16:16 alyssa: Just feels really silly
17:38 robclark: sima, mlankhorst: any idea what this lockdep splat is about:
17:38 robclark: https://www.irccloud.com/pastebin/ZpISiGMV/
17:41 sima: robclark, huh, never seen one of those
17:42 sima: bit dinner time already, but let me try at least
17:42 robclark:neither
17:44 sima: hm held_lock->references is an uint, at least here
17:44 sima: so overflowing that with lots of gem bo seems unlikely
17:47 robclark: tbf this is sparse/vm_bind type thing, so same bo could appear many times (but I think drm_exec should just be skipping the dups)
17:48 robclark: still, I don't think it would be 2^^32
17:50 sima: robclark, we should skip the already locked ww_mutex for the EDEADLCK case, those should never get to lockdep
17:51 robclark: right
17:52 sima: well for the initial trylock case, but the lock_acquired is only for the success case
17:52 sima: robclark, feels like quicksand and I'm scared
17:52 sima: can you repro this reasonably well?
17:53 robclark: so far just saw it once when running dEQP-VK.sparse_resources.buffer.\*
17:53 sima: hm
17:54 robclark: I can see if it is repeatable, but so far sample size of 1
17:54 sima: I guess first try to repro reliably or faster because I have no idea what's up here
17:54 sima: and then maybe we can try to trac ww_mutex_lock for dma-buf and see what's up
17:55 robclark: k.. just wanted to see if anyone else was familiar with that before I spent more time on it vs debugging $my_bugz
17:55 sima: nah this sounds like lockdep internals gone very wrong potentially
17:56 sima: but it's current->held_locks and if you somehow manage to corrupt that I'd expect the entire kernel to crash&burn much earlier
17:58 robclark: well, I _am_ playing with objs, locks, and mapping .. so can't rule out corrupting things, but yeah, I'd expect more of a fireball if things went wrong there
17:58 sima: robclark, before you waste time trying to repro
17:59 sima: ww_mutex_lock on the same lock in a loop, until you've gotten -EDEADLCK UNIT_MAX times?
17:59 sima: because I'm not entirely sure that's handled correctly, and it's about the only guess I have about what could go wrong
17:59 sima: because I'd guess you do not actually have UINT_MAX distinct ww_mutex in your machine
18:01 robclark: hmm, we could be re-using the same obj (and lock) many times..
18:02 sima: yeah
18:02 DemiMarie: MrCooper: why would a program ever want to render more than once per frame?
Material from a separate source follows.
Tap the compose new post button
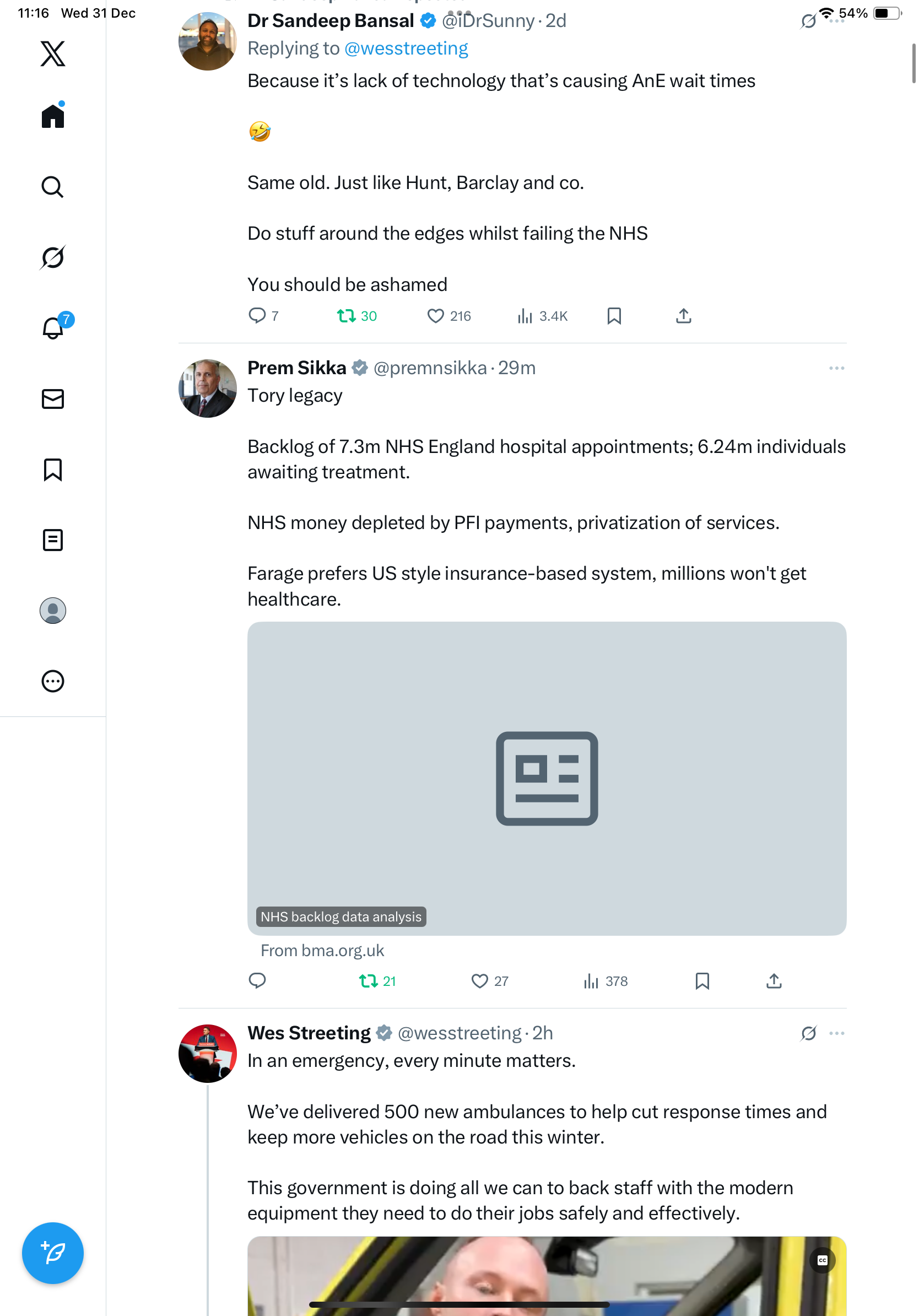coord(53,1253)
That is just wasting the user’s GPU and electricity.
18:02 sima: and then maybe walk those a few times
18:02 sima: and then maybe an accounting bug in lockdep so that you exhaust much quicker than 2^32 attempts
18:02 sima: a stretch at best, but the only one I've come up with
18:02 robclark: seems plausible
18:07 sima: robclark, and allocate the lock from a gem_bo or so, because lockdep handles allocated locks differently from static ones
18:07 sima: just to make sure you're not chasing the wrong phantom here
18:08 robclark: yeah, will hack that up in ~5 or so.. just looking at a differnt bug first
18:12 sima: I'll get myself stuffed with raclette meanwhile, it's ready now
18:12 robclark: enjoy
18:24 mattst88: mmmm, raclette
18:43 karolherbst: alyssa: I didn't even check how it's represented in the spirv, but I expect that's implemented with some new nir intrinsic we'd tell drivers to implement? Don't really know if this feature is all emulated in runtimes or if there are actually hw supporting it natively
18:44 alyssa: karolherbst: ye, the spirv is a pretty straightforward translation of the cl
18:44 alyssa: clang hoists the block function into its own function, lays out a structure for the capture, and passes it in as a u8* generic pointer
18:44 karolherbst: right...
18:44 alyssa: but the heavyweight enqueue is going to be in driver runtimes
18:45 karolherbst: I was more wondering to what enqueue_kernel translates to
18:45 alyssa: similar problem space to DGC in vulkan
18:45 karolherbst: like what spirv instruction is used there
18:45 alyssa: it's just an EnqueueKernel spirv instruction
18:45 alyssa: or something
18:45 alyssa: with a function pointer thing
18:46 karolherbst: ohh "OpEnqueueKernel"
18:46 karolherbst: yeah, now I also find it in the specs 🙃
18:47 karolherbst: I'd have ideas on how to implement it on nvidia, just 0 ideas on how to do it in gallium, but maybe that's just gonna be a driver thing in it's entirety
18:47 karolherbst: + whatever lowering we do in nir
18:48 karolherbst: there is also the problem of fencing or rather.. events it's called here
18:48 karolherbst: but that's just "OpGroupWaitEvents" I guess
18:49 DemiMarie: Where is the right place to request a Mesa-specific extension? WebGL and WebGPU implementations generating SPIR-V are having to resort to ugly hacks because Vulkan requires that all shaders terminate.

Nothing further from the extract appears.